Monday, September 01, 2008

A Waste of Paper, Ink, and Pixels

Sometimes I despair of getting useful information from our press corps.

I know it is unfair to damn the entire institution when I read individual pieces of idiocy, but often the idiocy distinguishes itself from the whole only by degree.

This article on the Russia-Georgia War of 2008 manages three massive errors in one small wire report. The first mistake is one common to our media as a whole:

The war began Aug. 7 when Georgian forces began heavy shelling of the South Ossetian capital, Tskhinvali, hoping to retake control of the province. Russian forces poured in, pushed the Georgians out in a matter of days and then drove deep into Georgia proper.


The war was not begun by Georgia. The nearly instant response by the ramshackle Russian armed forces mentioned in that paragraph should have been the first clue. In fact, Russia used their local allies to attack Georgians and provoke Georgia into firing back. That unwise response by Georgia triggered the Russian invasion.

The author is just repeating Russian propaganda. If you doubt that, check out this claim:

The United States also has sent substantial aid to Georgia following the war, using naval ships and military aircraft. Russian officials speculated that the United States was trying to restore Georgia's armed forces, which had received massive military aid from Washington in recent years.


This is two lies in one paragraph. Our Navy delivered humanitarian aid.

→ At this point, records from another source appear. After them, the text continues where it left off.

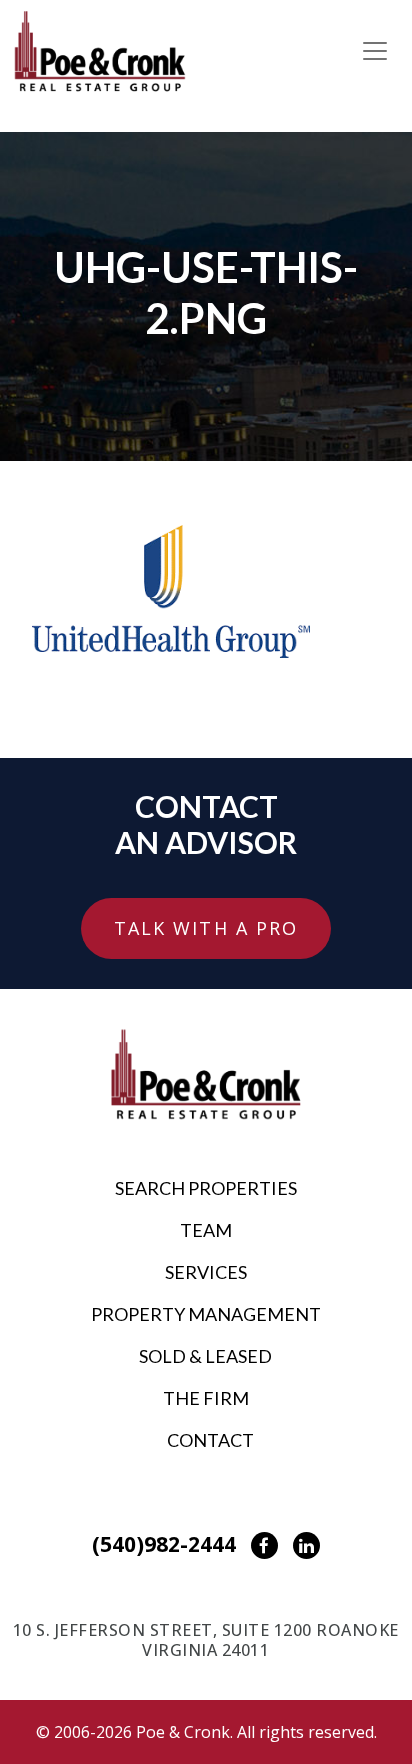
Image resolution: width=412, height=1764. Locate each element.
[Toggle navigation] (375, 51)
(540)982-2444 (164, 1544)
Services (206, 1272)
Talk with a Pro (206, 928)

I wish those ships had been packed with anti-tank and anti-aricraft weapons for the Georgians. Hopefully those come later. If this insanity is we can expect from Russia in the future, I want more dead Russians. Maybe if they have to pay a price for their self esteem invasion, they'll rethink their course.

More obviously wrong is the claim that we provided Georgia with "massive military aid." Georgia's defense spending is actually very low and Georgia was armed with old Russian-designed weapons. You just won't find American military equipment in the Georgian military. Except for one ex-French gunboat, it was all Russian-made stuff (if not older Soviet stuff). Yes, we were training the Georgians for peacekeeping missions, but the idea that America armed Georgia is just Moscow fantasy.

So bravo, Associated Press. You're aware a war was fought. But other than that basic fact you seem rather clueless. Effing amazing.